▶

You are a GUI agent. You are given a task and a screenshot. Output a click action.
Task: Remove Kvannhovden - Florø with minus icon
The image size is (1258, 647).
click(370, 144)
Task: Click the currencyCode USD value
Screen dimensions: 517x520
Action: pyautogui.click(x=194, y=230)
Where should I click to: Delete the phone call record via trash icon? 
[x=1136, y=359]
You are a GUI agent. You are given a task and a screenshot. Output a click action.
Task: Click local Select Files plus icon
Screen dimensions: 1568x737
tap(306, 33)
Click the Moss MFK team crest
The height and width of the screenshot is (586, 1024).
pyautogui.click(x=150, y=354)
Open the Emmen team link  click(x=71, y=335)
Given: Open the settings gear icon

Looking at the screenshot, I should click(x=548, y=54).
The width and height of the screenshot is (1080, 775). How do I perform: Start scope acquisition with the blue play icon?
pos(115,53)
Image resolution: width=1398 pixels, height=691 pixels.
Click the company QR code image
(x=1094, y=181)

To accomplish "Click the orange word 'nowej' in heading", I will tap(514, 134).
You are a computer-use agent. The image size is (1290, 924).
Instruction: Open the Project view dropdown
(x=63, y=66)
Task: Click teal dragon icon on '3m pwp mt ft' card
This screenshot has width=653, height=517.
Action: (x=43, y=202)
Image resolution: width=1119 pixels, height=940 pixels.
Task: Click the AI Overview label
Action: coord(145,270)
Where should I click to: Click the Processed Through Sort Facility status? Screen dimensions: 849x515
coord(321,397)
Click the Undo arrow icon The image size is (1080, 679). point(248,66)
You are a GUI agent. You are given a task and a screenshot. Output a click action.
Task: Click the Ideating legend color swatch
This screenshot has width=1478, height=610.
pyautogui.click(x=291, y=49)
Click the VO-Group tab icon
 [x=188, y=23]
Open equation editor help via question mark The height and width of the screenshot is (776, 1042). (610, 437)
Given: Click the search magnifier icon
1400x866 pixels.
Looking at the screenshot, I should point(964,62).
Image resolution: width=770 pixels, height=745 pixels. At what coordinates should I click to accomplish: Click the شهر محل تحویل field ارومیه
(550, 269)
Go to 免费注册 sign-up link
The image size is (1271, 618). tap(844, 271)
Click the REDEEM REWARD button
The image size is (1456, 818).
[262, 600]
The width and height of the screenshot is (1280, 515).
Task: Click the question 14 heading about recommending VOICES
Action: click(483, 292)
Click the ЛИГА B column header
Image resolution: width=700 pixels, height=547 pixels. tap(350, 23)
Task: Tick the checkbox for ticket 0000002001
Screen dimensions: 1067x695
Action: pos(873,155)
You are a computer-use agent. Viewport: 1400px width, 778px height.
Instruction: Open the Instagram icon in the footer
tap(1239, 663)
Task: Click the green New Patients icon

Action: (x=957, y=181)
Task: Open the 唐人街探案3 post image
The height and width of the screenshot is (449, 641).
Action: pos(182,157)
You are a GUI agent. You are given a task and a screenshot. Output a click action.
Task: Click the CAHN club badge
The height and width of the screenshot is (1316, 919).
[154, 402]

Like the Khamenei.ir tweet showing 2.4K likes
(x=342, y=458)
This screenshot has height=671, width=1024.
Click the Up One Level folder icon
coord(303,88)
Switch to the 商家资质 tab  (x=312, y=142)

◀

Exercise description:
Make an exact copy of the material above.

Your solution:
You are a GUI agent. You are given a task and a screenshot. Output a click action.
Task: Remove Kvannhovden - Florø with minus icon
The image size is (1258, 647).
click(370, 144)
Task: Click the currencyCode USD value
Screen dimensions: 517x520
Action: pyautogui.click(x=194, y=230)
Where should I click to: Delete the phone call record via trash icon? 
[x=1136, y=359]
You are a GUI agent. You are given a task and a screenshot. Output a click action.
Task: Click local Select Files plus icon
Screen dimensions: 1568x737
tap(306, 33)
Click the Moss MFK team crest
The height and width of the screenshot is (586, 1024).
pyautogui.click(x=150, y=354)
Open the Emmen team link  click(x=71, y=335)
Given: Open the settings gear icon

Looking at the screenshot, I should click(x=548, y=54).
The width and height of the screenshot is (1080, 775). How do I perform: Start scope acquisition with the blue play icon?
pos(115,53)
Image resolution: width=1398 pixels, height=691 pixels.
Click the company QR code image
(x=1094, y=181)

To accomplish "Click the orange word 'nowej' in heading", I will tap(514, 134).
You are a computer-use agent. The image size is (1290, 924).
Instruction: Open the Project view dropdown
(x=63, y=66)
Task: Click teal dragon icon on '3m pwp mt ft' card
This screenshot has width=653, height=517.
Action: (x=43, y=202)
Image resolution: width=1119 pixels, height=940 pixels.
Task: Click the AI Overview label
Action: coord(145,270)
Where should I click to: Click the Processed Through Sort Facility status? Screen dimensions: 849x515
coord(321,397)
Click the Undo arrow icon The image size is (1080, 679). point(248,66)
You are a GUI agent. You are given a task and a screenshot. Output a click action.
Task: Click the Ideating legend color swatch
This screenshot has width=1478, height=610.
pyautogui.click(x=291, y=49)
Click the VO-Group tab icon
 [x=188, y=23]
Open equation editor help via question mark The height and width of the screenshot is (776, 1042). (610, 437)
Given: Click the search magnifier icon
1400x866 pixels.
Looking at the screenshot, I should point(964,62).
Image resolution: width=770 pixels, height=745 pixels. At what coordinates should I click to accomplish: Click the شهر محل تحویل field ارومیه
(550, 269)
Go to 免费注册 sign-up link
The image size is (1271, 618). tap(844, 271)
Click the REDEEM REWARD button
The image size is (1456, 818).
[262, 600]
The width and height of the screenshot is (1280, 515).
Task: Click the question 14 heading about recommending VOICES
Action: click(483, 292)
Click the ЛИГА B column header
Image resolution: width=700 pixels, height=547 pixels. tap(350, 23)
Task: Tick the checkbox for ticket 0000002001
Screen dimensions: 1067x695
Action: pos(873,155)
You are a computer-use agent. Viewport: 1400px width, 778px height.
Instruction: Open the Instagram icon in the footer
tap(1239, 663)
Task: Click the green New Patients icon

Action: (x=957, y=181)
Task: Open the 唐人街探案3 post image
The height and width of the screenshot is (449, 641).
Action: pos(182,157)
You are a GUI agent. You are given a task and a screenshot. Output a click action.
Task: Click the CAHN club badge
The height and width of the screenshot is (1316, 919).
[154, 402]

Like the Khamenei.ir tweet showing 2.4K likes
(x=342, y=458)
This screenshot has height=671, width=1024.
Click the Up One Level folder icon
coord(303,88)
Switch to the 商家资质 tab  (x=312, y=142)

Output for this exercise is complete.